Copy the listing word for word, starting with the line that contains "Viewport: 708px width, 676px" and going on through the line that contains "Task: Expand the Adjust section header". Leave the pictures out of your copy.

───── Given entries

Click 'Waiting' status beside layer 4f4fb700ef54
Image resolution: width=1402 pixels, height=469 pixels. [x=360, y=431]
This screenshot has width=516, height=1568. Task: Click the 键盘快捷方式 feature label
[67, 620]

──────────
───── Given entries

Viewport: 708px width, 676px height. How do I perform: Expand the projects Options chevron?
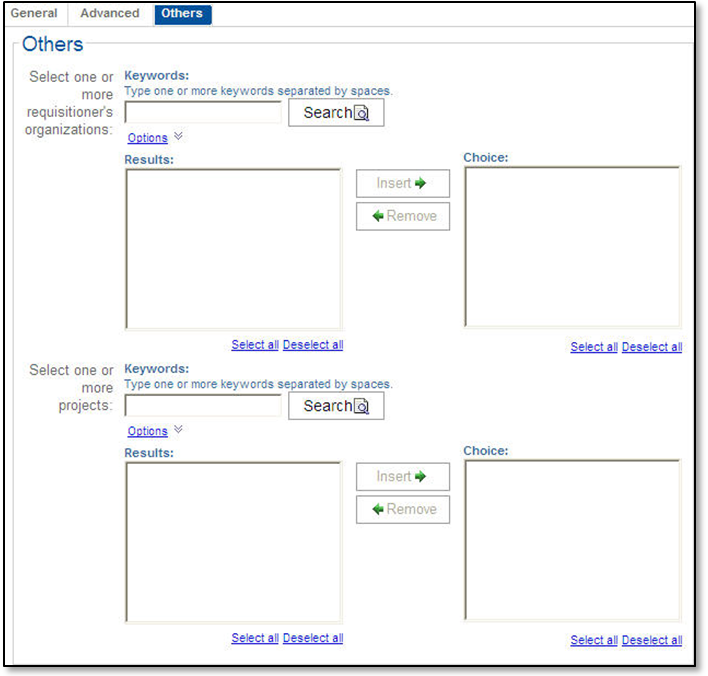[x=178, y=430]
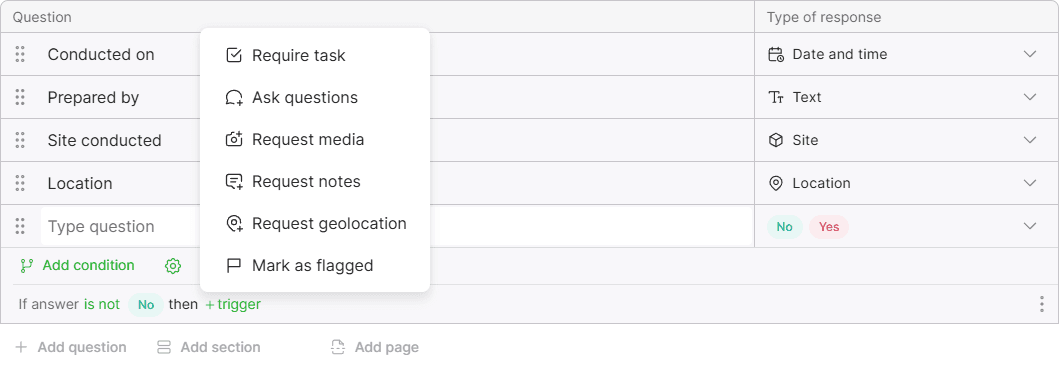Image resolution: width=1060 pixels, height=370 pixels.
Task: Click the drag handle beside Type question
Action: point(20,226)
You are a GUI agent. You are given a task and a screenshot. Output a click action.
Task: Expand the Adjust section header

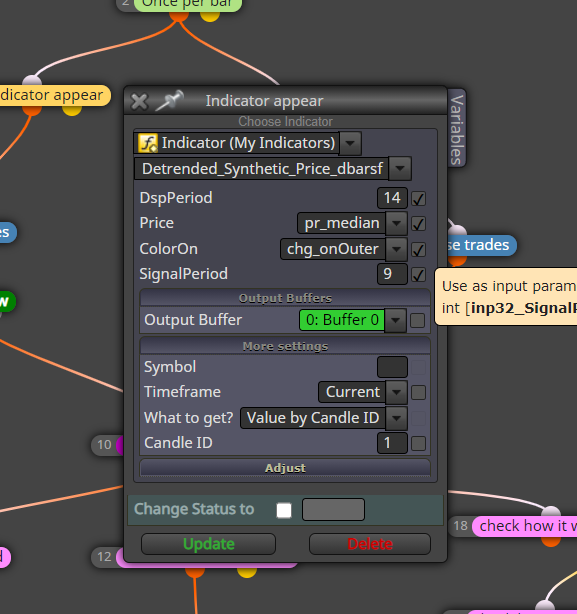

──────────

__The output__:
Viewport: 708px width, 676px height. How do I perform: Expand the projects Options chevron?
[x=178, y=430]
Image resolution: width=1060 pixels, height=370 pixels.
Task: Click the drag handle beside Type question
Action: point(20,226)
You are a GUI agent. You are given a task and a screenshot. Output a click action.
Task: Expand the Adjust section header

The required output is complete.